Once the magic of having programming instantly appear on your TV screen happened (you know, like TV has done for years now), she literally spent about two weeks simply scrolling through the viewing options on the Netflix streaming pages. Sadly, there are a lot of shows on Netflix that no one wants to watch.

Unless you’re the only eleven-year-old girl in the Northern Hemisphere who isn’t allowed to watch Twilight yet. Then there are TONS of shows on Netflix that you can enjoy.

I suffered in silence while my daughter watched every episode of Monk ever made, including the school holidays where she would stage a MONKathon, complete with snacks and a chalk outline of a body on the living room carpet. I even tolerated old episodes of The Golden Girls with very little right-eye-twitching, mostly because Betty White is enjoying a pop-culture comeback and her Twitter user name is @BettyFckinWhite. What’s not to love?

But then my daughter discovered The Cosby Show. You know, that completely believable television show about a family living in New York where the mom is a lawyer and the dad is a doctor and they have five kids but miraculously not a single one of them ever snuck out with the car and got pulled over for DUI with three ounces of weed and an unregistered gun under the seat. The worst thing about that show was not the completely fake family with the laugh track and adorable jumping-the-shark add-on characters (uh, hello? Raven-Symone, anyone?). The worst part of the show was Bill Cosby’s sweaters.

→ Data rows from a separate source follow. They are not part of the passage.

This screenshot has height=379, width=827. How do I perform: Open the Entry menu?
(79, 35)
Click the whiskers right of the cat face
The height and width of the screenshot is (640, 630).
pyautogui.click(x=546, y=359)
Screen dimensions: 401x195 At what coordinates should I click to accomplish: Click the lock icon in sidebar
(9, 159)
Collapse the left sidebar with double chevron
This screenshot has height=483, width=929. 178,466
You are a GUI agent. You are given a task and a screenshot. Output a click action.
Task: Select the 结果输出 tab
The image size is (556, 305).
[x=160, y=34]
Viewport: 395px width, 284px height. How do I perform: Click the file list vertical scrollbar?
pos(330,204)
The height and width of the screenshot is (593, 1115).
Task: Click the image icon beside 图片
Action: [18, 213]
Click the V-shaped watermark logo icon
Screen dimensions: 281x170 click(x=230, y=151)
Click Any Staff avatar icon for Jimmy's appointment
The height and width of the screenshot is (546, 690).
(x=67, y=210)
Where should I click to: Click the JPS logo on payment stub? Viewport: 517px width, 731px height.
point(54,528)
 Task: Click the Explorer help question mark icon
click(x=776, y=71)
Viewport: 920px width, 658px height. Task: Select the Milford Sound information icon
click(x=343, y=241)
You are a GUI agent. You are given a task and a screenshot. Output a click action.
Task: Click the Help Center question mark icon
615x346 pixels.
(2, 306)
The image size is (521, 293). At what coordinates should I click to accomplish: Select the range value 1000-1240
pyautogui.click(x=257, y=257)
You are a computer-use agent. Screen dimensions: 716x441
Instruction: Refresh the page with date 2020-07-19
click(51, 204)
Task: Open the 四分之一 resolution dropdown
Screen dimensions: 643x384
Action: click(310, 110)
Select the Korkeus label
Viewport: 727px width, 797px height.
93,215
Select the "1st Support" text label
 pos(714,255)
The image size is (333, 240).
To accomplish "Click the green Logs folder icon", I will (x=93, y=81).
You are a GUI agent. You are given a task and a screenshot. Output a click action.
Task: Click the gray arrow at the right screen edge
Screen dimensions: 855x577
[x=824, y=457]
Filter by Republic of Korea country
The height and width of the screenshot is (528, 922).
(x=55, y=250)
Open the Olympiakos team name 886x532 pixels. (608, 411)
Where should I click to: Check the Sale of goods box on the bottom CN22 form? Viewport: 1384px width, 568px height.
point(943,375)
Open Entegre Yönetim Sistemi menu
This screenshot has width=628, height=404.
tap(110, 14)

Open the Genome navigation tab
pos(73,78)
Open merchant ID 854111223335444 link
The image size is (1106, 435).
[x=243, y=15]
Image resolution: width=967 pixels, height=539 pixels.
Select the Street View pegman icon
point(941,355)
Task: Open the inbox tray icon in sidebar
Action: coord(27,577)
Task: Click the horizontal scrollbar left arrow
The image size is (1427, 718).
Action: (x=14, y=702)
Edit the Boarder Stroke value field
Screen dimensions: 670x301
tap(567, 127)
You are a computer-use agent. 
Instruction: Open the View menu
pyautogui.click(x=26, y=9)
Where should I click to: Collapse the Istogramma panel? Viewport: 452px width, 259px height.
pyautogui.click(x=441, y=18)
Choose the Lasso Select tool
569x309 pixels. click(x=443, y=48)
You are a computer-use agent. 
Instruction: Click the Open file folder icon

We tried really hard to help her over this obsession by trying to convince her that the actress who played Rudy is actually a Greyhound bus driver now, or that Theo’s character became a cross dresser in episode 165. We started to tell her that the actress who played Denise ended up in drug rehab, but that actually happened so that joke is off limits.

Towards the end of this non-stop Huxtable spree, a new character came along. Some convoluted storyline involving a streetwise smart-mouthed cousin appeared in order to breathe new life into the show. Or as my daughter put it, to “reach a different demographic than the show had already been working with.” Weird, I don’t remember sending her to private school.

At last, tonight we reached the final episode. The family gathered in the living room (Cosby’s family, not mine…I couldn’t pay my husband to watch it and I was only there to make sure we saw it through to its end of days) and reminisced before Theo graduated from college. The trip down memory lane took two episodes. I tried to convince my daughter that the whole series ended with a tragic house fire with all the cast members present (except Denise, who was still in drug rehab), but she didn’t believe me.

Now that the series has ended—AGAIN, I hesitate to point out—she has found a new show to love. Storage Wars. Yes, a reality show about people who root through the discarded contents of other people’s abandoned mini-storage units. Where’s a sparkly vampire movie when you need one?